**Problem**
Would you return the lines from the one that contains "свяжитесь с создателем сайта (282, 1961)" to the last line of the entries below, exactly and with nothing added?

Items from a data source:
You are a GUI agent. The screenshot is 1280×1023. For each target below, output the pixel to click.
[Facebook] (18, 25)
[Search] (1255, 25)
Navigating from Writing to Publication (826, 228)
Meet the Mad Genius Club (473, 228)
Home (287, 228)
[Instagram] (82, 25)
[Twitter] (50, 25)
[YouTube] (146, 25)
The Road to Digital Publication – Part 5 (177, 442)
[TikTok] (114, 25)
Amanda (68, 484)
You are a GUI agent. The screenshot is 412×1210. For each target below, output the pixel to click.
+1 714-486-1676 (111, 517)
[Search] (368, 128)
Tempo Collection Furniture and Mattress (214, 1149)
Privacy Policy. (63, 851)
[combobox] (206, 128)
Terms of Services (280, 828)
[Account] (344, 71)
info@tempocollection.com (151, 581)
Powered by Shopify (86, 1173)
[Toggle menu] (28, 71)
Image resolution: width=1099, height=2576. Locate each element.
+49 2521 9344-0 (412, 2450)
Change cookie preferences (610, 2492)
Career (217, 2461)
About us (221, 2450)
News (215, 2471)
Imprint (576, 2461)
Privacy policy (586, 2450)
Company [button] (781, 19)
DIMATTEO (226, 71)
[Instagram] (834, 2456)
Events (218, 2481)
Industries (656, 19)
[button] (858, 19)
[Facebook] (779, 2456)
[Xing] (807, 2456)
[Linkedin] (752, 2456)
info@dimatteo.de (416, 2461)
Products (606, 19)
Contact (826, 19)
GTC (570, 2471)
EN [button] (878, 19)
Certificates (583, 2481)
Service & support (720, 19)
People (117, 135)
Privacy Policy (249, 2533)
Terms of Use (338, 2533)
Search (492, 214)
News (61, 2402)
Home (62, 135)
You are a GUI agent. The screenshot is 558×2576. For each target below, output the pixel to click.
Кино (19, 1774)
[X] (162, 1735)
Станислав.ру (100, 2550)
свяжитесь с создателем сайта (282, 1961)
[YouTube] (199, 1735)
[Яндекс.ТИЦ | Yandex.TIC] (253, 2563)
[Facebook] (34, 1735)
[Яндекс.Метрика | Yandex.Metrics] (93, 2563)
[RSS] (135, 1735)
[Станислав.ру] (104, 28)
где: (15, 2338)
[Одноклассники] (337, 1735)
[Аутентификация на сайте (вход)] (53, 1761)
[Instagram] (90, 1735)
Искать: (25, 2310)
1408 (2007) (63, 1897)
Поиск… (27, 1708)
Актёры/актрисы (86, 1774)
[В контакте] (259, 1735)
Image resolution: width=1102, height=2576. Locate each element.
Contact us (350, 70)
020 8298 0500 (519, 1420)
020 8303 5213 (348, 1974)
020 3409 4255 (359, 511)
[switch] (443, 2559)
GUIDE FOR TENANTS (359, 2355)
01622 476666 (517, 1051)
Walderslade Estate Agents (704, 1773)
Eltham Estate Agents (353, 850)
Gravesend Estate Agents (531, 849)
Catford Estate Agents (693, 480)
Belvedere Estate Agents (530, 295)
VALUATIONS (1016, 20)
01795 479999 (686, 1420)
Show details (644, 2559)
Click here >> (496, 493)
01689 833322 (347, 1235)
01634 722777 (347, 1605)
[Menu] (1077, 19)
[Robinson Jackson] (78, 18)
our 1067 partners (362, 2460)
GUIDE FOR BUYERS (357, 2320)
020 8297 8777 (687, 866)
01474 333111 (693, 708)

**Exercise output**
свяжитесь с создателем сайта (282, 1961)
[YouTube] (199, 1735)
[Яндекс.ТИЦ | Yandex.TIC] (253, 2563)
[Facebook] (34, 1735)
[Яндекс.Метрика | Yandex.Metrics] (93, 2563)
[RSS] (135, 1735)
[Станислав.ру] (104, 28)
где: (15, 2338)
[Одноклассники] (337, 1735)
[Аутентификация на сайте (вход)] (53, 1761)
[Instagram] (90, 1735)
Искать: (25, 2310)
1408 (2007) (63, 1897)
Поиск… (27, 1708)
Актёры/актрисы (86, 1774)
[В контакте] (259, 1735)
Image resolution: width=1102, height=2576. Locate each element.
Contact us (350, 70)
020 8298 0500 (519, 1420)
020 8303 5213 (348, 1974)
020 3409 4255 (359, 511)
[switch] (443, 2559)
GUIDE FOR TENANTS (359, 2355)
01622 476666 (517, 1051)
Walderslade Estate Agents (704, 1773)
Eltham Estate Agents (353, 850)
Gravesend Estate Agents (531, 849)
Catford Estate Agents (693, 480)
Belvedere Estate Agents (530, 295)
VALUATIONS (1016, 20)
01795 479999 (686, 1420)
Show details (644, 2559)
Click here >> (496, 493)
01689 833322 (347, 1235)
01634 722777 (347, 1605)
[Menu] (1077, 19)
[Robinson Jackson] (78, 18)
our 1067 partners (362, 2460)
GUIDE FOR BUYERS (357, 2320)
020 8297 8777 (687, 866)
01474 333111 (693, 708)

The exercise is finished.